Saturday, March 27th, 2010

I’m working on an experiment with a Hamilton Stone Editions version of one of my books.  Using a site called Smashwords , I’m rather painstakingly turning a word processed manuscript (already published in hard copy) into a format that Smashwords will then run through some software called The Meatgrinder, and spew out the other end several versions readable by Kindle, the Nook, and more.  Everything from EPUB to .pdf.

There is no charge upfront, and the service is not exclusive, as best I can read their information.  The publisher/writer gets back a little if anyone buys/downloads a book.  On the other hand, you don’t own the files in the specially formatted versions.

So the experiment is, does this work?  Is it worth the labor  (my favorite phrase:  Is the Game Worth the Candle?), and will anyone conceivably buy the books?

If anyone has any experience with Smashwords, please let me know!  Most of their books appear to be self-published single book deals, lots of science fiction and other genre, but more and more small publishers seem to be using it.  This is, in my mind, a stop gap, something to do while things sort themselves out.

But I want our books available to read once I buy an e-reader!

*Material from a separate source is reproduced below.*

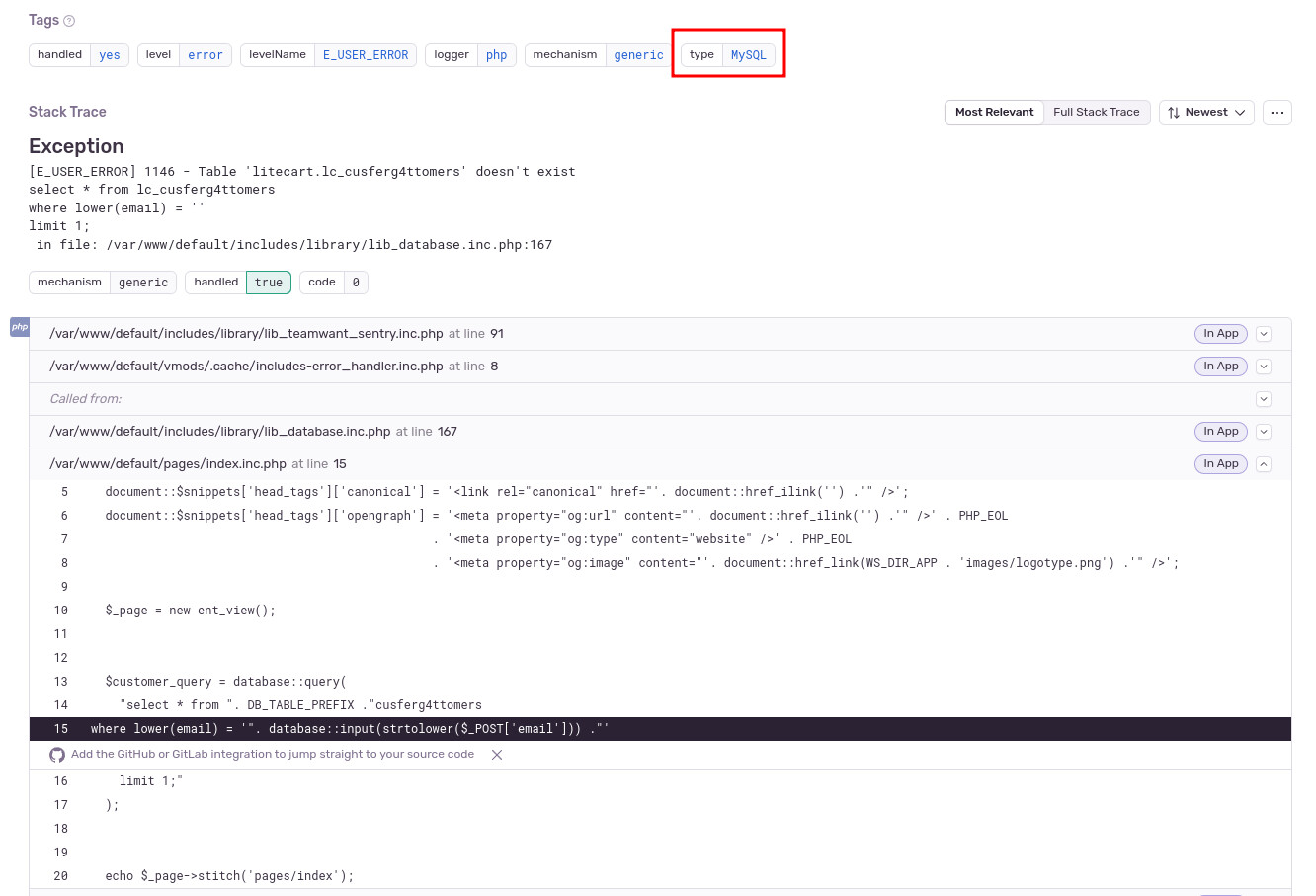Click the MySQL type tag value
The image size is (1316, 896).
[x=748, y=55]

Poetry Books online: The Perfection of Mozart’s Third Eye

Saturday, February 20th, 2010

Chalk Editions is doing poetry online– you download the books of poems that they publish, or read them online.  They have an interesting statement of their reason for doing this here– they aren’t thrilled with the coming crash of physical books, but are determined to move forward.  As an example of what they do, see Halvard Johnson’s latest collection of poems,  The Perfection of Mozart’s Third Eye and Other Sonnets at Scribd.com– we’re considering at our cooperative press Hamilton Stone Editions how to get into the e-book market, so I’m going to look again at Scribd.com.

Do Monks Dream of Parchment?

Friday, February 5th, 2010

A friend told  me last night that she had tried reading  a blog of dense literary criticism, and finally gave up.  Then she ran across  the same material in book form, and loved it.  Of course it is possible that the writer cut and polished before the book was published.   But long blocks of dense prose– novels, criticism– may be just too much for the eye to deal with in the flickering ambiance of the screen.

We agreed that poetry works well on the web– for example, I know a poet who sends a poem “by someone else” once a week or so  to his email list.  Sometimes it’s a famous poet, sometimes not, but it’s always a single poem. Flash fiction works well on the screen.

And the word on the street is that reading e-paper (the Kindle, Sony e-readers, etc.) is just like reading tree-pulp paper.

After the Gutenberg Revolution, did monks and priests have nostalgic dreams about the flow of illuminating ink over the crisp surface of parchment?